Start Information shown

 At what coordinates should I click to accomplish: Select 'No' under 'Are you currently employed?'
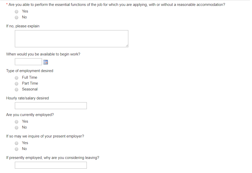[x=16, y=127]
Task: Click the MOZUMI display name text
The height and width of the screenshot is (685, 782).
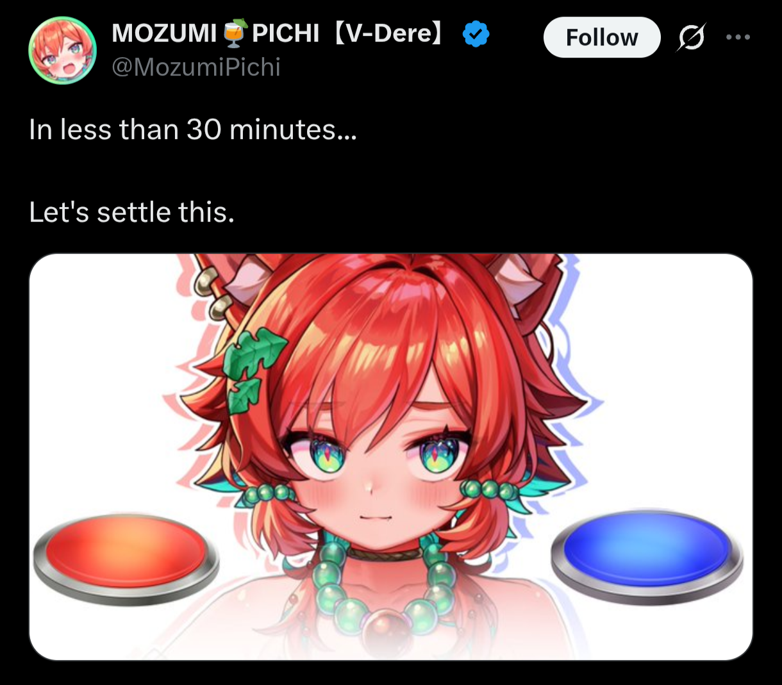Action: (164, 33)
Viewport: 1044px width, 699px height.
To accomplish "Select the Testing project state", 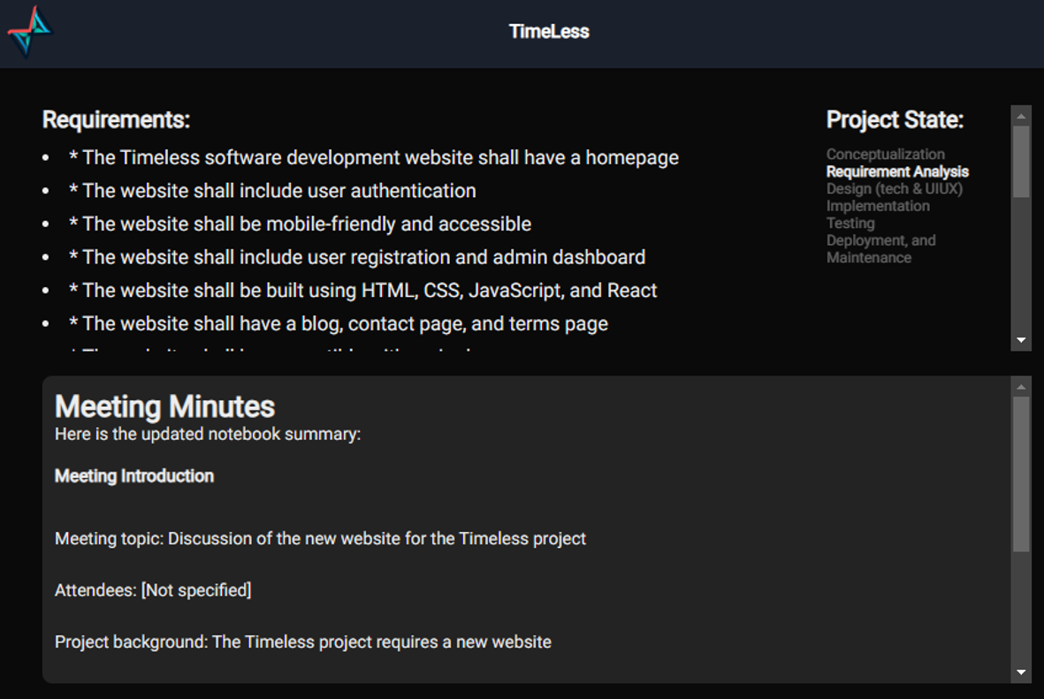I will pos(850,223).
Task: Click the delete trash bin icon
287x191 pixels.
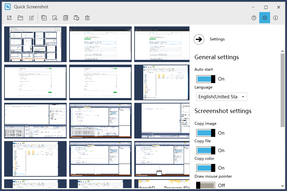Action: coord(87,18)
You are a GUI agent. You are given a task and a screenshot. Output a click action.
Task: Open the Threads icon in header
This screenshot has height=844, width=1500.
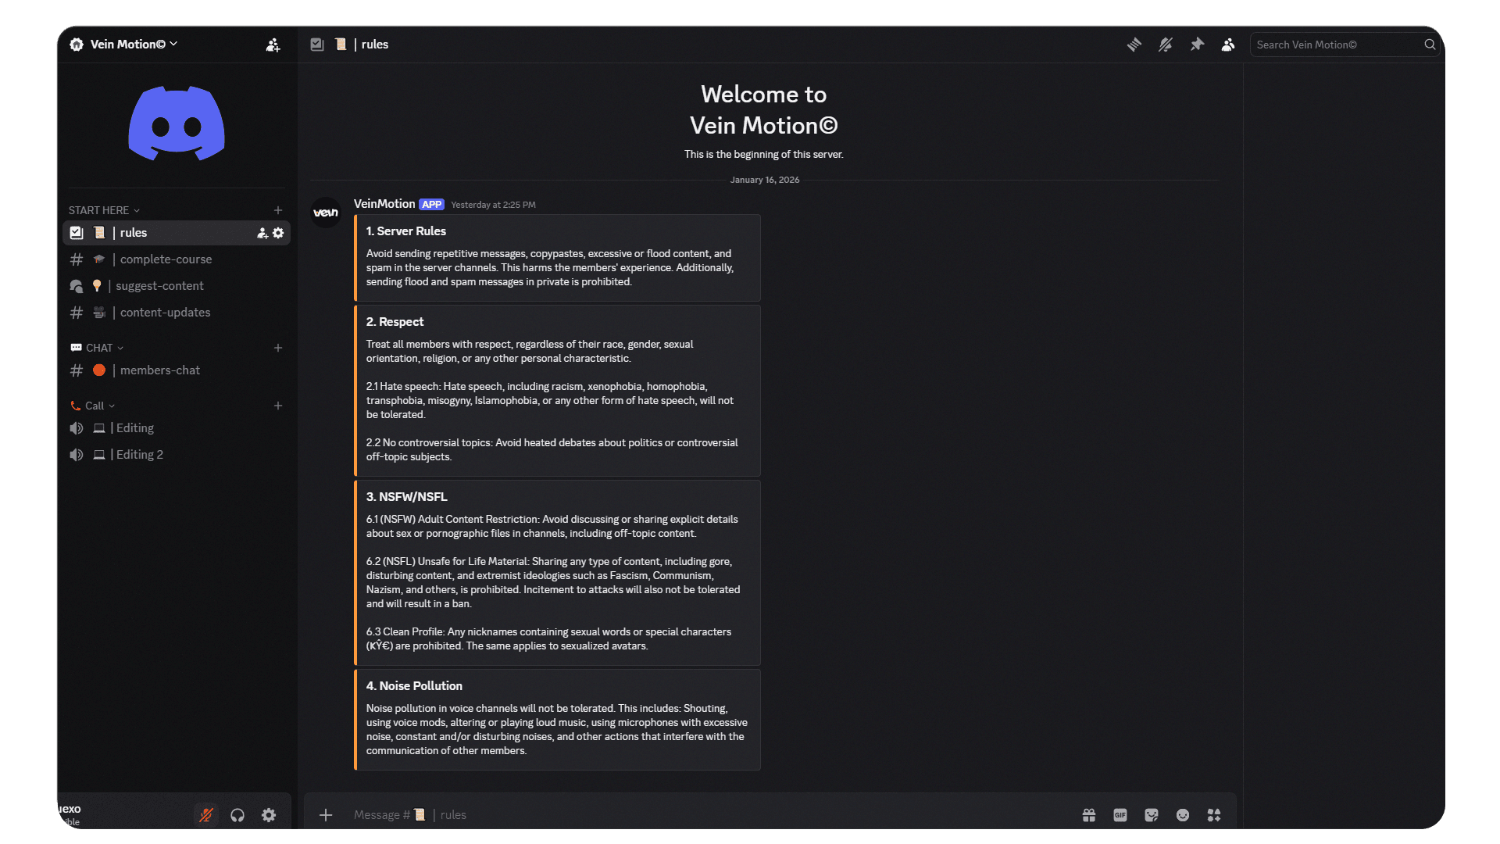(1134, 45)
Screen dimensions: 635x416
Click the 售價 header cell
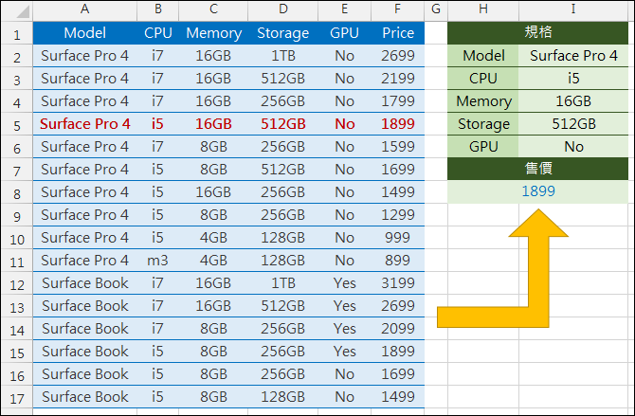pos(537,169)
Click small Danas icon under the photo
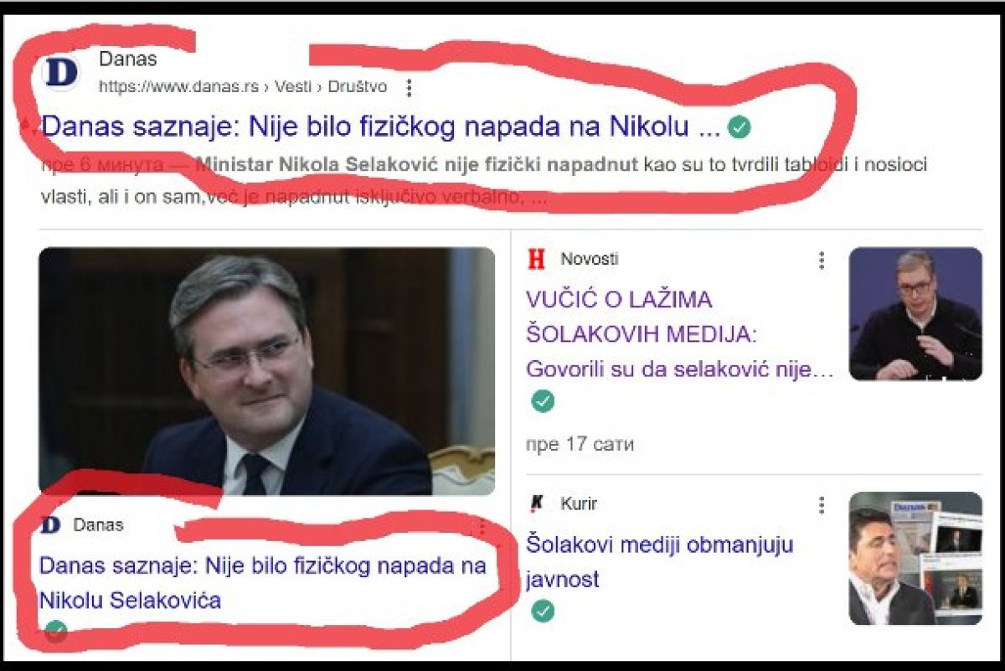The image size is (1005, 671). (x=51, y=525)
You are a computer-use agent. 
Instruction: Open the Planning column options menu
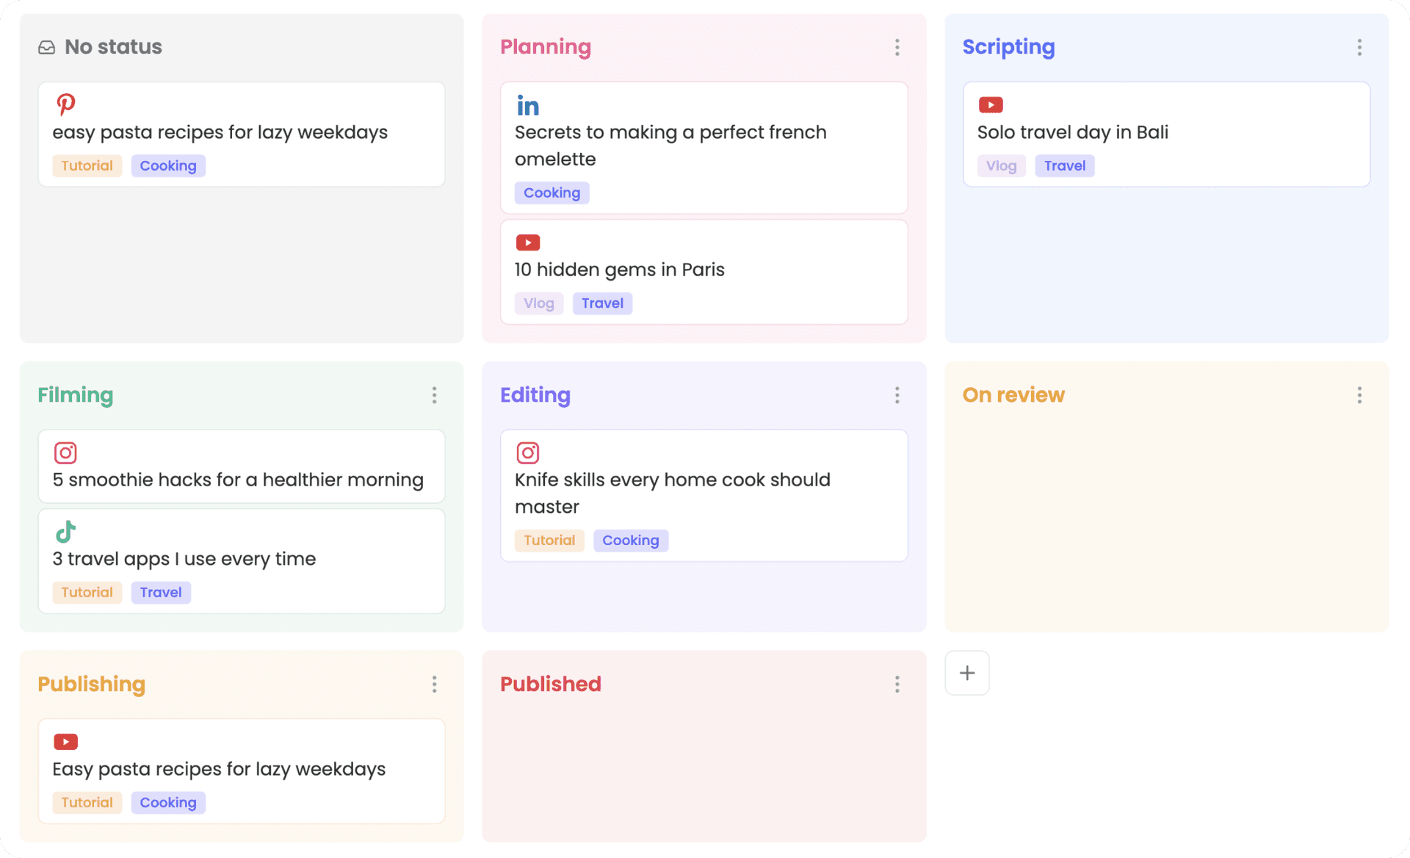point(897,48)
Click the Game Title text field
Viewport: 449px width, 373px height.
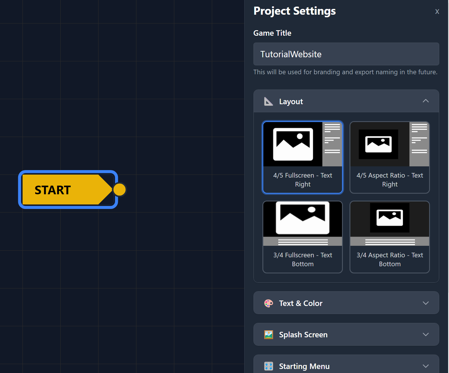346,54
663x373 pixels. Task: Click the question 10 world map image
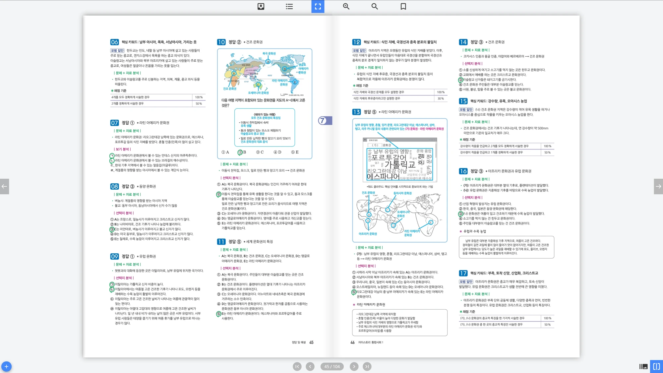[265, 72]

End Information shown

» **Brief**
List every line in the rows above that contains the string "icon". Treat uppercase and lowercase letters as different.

» **Final result**
Task: Click the delete trash bin icon
Task: Open the Threads icon in header
Click small Danas icon under the photo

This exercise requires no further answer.